だがそれは僅かに届かなかった。ライゾウは仕方なく着地した。
「ちぇっ、届かなかったか」
「犬はそうやって登るんだな」
「ああ。猫みたいにはできないからね」
タロはこう答えた。
「爪がね。木登りには使えないから」
「そういやそうだったな。だからこれはしんどいか」
「けれどやり方はあるから。先に言っといて」
「了解」
ライゾウはそれに頷いて木登りをはじめた。
「こうして登るのも確かに運動にいいな」
登りながらこう呟く。確かにこれは彼にとっても非常にいい運動になっていた。
「旦那」
ライゾウは木のてっぺんからタロに対して声をかけた。
「こっちまで来れるかい?」
「やってみるよ」
そう答えながら考えに入った。
「そうだなあ」
「どうするんだよ」
「ちょっと考えがあるんだけれどね。そこでじっとして掴まっててね」
「!?こうかい?」
「うん、そんな感じで」
ライゾウはしゃがみ込んで木にしがみついた。タロはそれを見てまた頷いた。
「揺れるからね。気をつけて」
「ああ」
タロは跳んだ。そしてまずは木の幹を蹴った。
「おっと」
木全体を衝撃が襲ったがライゾウはそれを耐えた。そしてタロの動きを見守った。
木の幹を蹴ったタロはそのままあがった。

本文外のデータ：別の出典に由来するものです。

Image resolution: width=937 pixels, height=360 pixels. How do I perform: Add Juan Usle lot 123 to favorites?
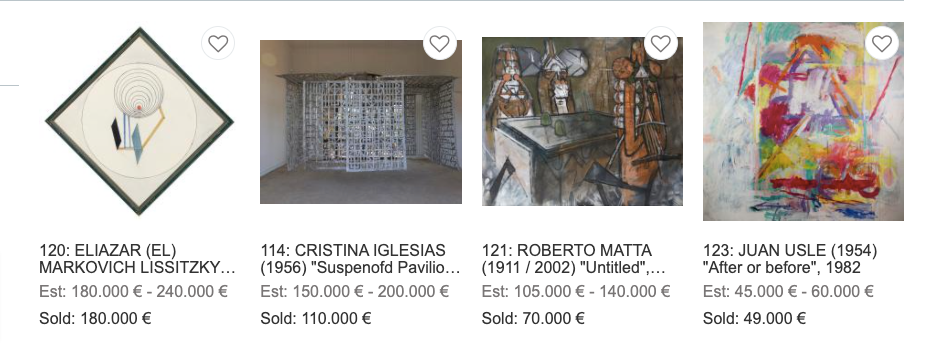point(882,44)
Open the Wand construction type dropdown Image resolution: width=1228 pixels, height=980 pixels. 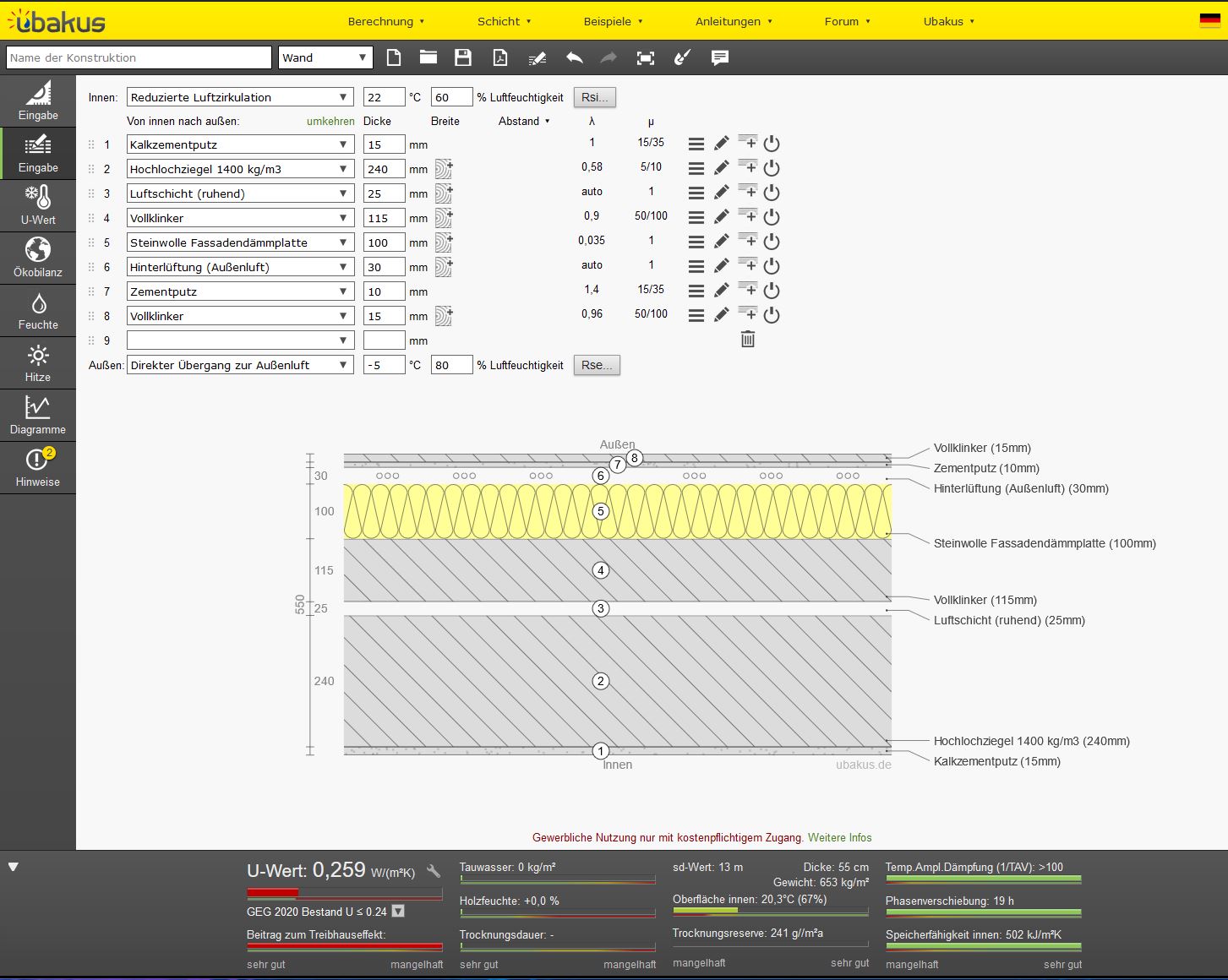325,57
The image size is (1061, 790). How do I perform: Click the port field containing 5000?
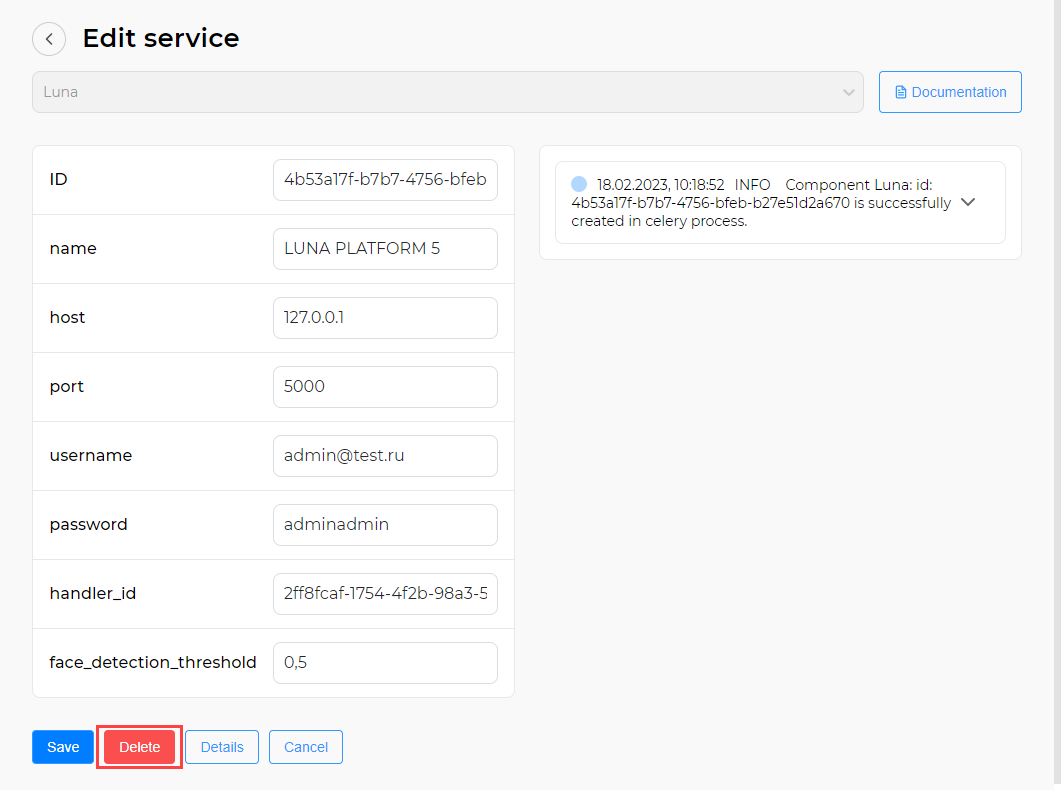pos(385,387)
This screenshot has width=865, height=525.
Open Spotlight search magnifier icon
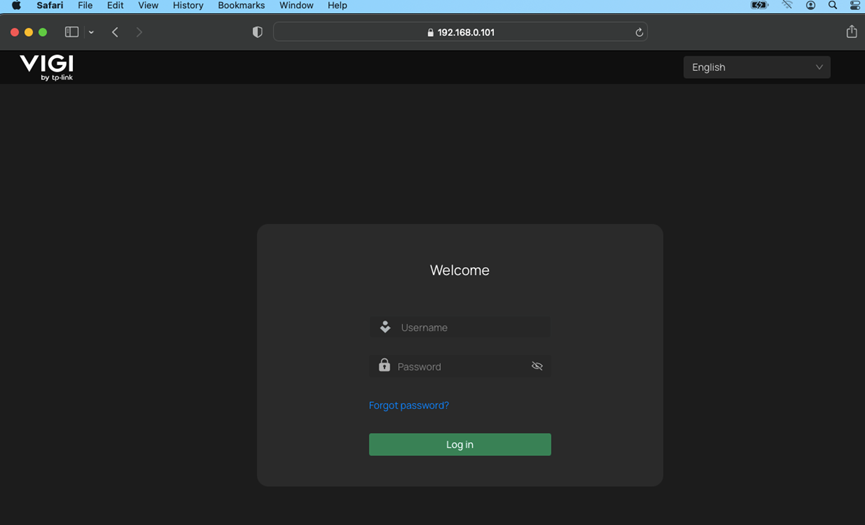[832, 6]
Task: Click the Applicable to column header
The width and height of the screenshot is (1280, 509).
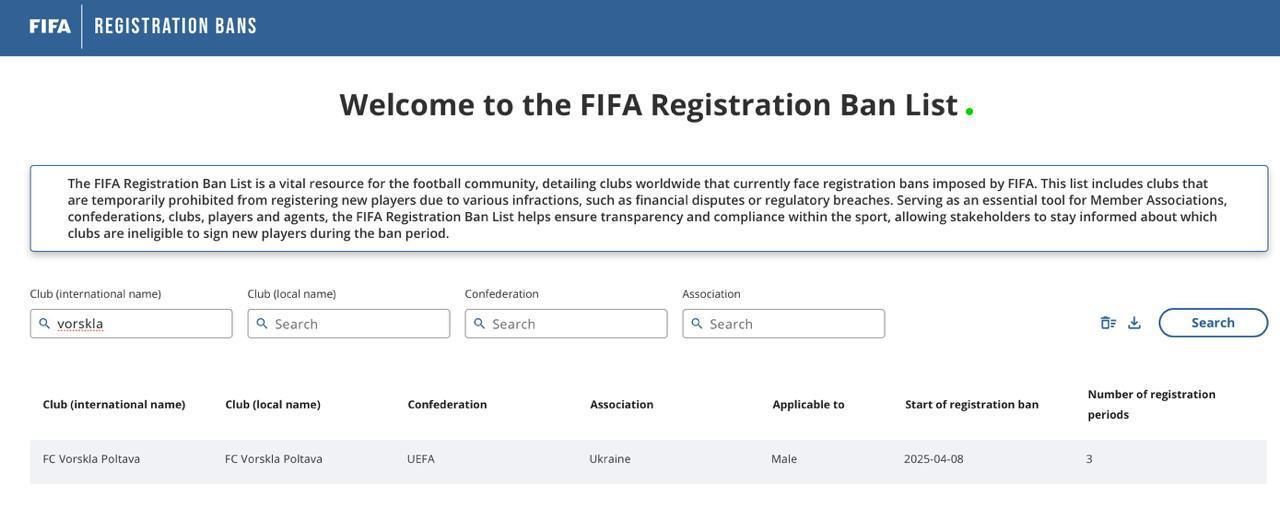Action: [x=808, y=405]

そして今度は枝を蹴ってまた上にあがる。そしてそうした蹴ってあがる動作を続けてライゾウのところまで近付いていく。彼のところまで来たのはあっという間であった。
「どうかな」
「いや、凄いよ」
ライゾウはそれを見て素直に賞賛の言葉を述べた。
「おいらなんかよりずっと凄いじゃないか」
「そうかな」
「何か自信なくすなあ。身体動かすことじゃ旦那には勝てそうにないよ」
「まあ犬と猫の差はあるけれどね」
「いや、それでも」
そんな話をしながらまた休憩に入った。二匹は木の上から街を眺めていた。